For many scientists, Greenland is considered “ground zero” for climate change, a place where the effects of global warming are most evident – including growing temperatures, warming oceans, and melting ice.
Last summer, Greenland went through an exceptionally warm season with record-breaking temperatures. This led to the loss of 600 billion tons of ice, which is enough to raise global sea levels 2.2 millimeters in two months, according to a new study.
NASA’s Jet Propulsion Laboratory (JPL) and the University of California looked at satellite data, which showed the surprising rate loss of ice in the area. Last year was the hottest on record for the Arctic, with the annual minimum extent of sea ice in the region its second-lowest on record.
“We knew this past summer had been particularly warm in Greenland, melting every corner of the ice sheet,” lead author Isabella Velicogna, senior project scientist at NASA’s JPL and a professor at the University of California, Irvine, said in a statement. “But the numbers really are enormous.”
The study took its data from satellites that were designed to measure changes to the Earth’s gravitational pull that result from changes in mass, including water. It showed that the ice losses registered last summer are more than double Greenland’s 2002-2019 yearly average.
But it’s not just Greenland. Antarctica continues to lose mass as well, the researchers said. “In Antarctica, the mass loss in the west proceeds unabated, which will lead to an even further increase in sea-level rise,” Velicogna said, claiming they also saw a mass gain in East Antarctica due to an uptick in snowfall.
Glaciers around the world are melting because of global warming, with Greenland as one of the most affected areas.
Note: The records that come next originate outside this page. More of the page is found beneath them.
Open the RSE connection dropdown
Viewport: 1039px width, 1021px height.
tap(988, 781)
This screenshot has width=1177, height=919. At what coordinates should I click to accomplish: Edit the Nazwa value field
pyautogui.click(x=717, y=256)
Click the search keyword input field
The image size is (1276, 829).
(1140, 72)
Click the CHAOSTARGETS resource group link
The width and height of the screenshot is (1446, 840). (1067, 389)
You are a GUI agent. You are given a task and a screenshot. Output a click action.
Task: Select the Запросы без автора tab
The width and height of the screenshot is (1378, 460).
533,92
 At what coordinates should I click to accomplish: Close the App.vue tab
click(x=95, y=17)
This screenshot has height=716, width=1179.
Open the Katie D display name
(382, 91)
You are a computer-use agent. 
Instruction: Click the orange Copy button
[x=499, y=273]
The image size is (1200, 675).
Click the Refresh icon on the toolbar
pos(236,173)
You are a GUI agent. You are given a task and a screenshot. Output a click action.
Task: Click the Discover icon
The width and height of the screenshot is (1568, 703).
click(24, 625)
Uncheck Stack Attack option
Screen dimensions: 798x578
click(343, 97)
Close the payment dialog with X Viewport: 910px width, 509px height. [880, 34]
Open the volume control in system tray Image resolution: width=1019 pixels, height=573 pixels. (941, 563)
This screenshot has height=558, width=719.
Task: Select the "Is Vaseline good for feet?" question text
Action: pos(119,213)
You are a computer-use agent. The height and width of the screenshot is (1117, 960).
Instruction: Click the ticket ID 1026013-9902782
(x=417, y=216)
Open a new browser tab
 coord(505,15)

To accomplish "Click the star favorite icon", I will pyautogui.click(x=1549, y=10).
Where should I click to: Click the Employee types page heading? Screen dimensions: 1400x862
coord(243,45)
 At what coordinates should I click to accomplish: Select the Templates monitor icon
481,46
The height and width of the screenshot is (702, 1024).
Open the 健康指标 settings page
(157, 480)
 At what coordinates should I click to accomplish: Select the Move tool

Last year, a study showed ice is being lost from Greenland seven times faster than it was in the 1990s. This means 400 million people could be at risk of flooding every year by the end of the century due to sea-level rise.
Greenland’s ice sheet is experiencing an increase in ice slab thickness in its interior regions, another study showed. These ice sheets are normally porous, allowing meltwater to percolate (drain through) them, but the extra thickness makes them impermeable — so all the meltwater is draining into the ocean.
With most attention now focused on the coronavirus, the study helps to show the consequences that further global warming would have across the world. Countries agreed through the Paris Agreement to limit the temperature increase to 2 degrees Celsius, but much further action is needed to meet that goal.
The study was published in the journal Geophysical Research Letters.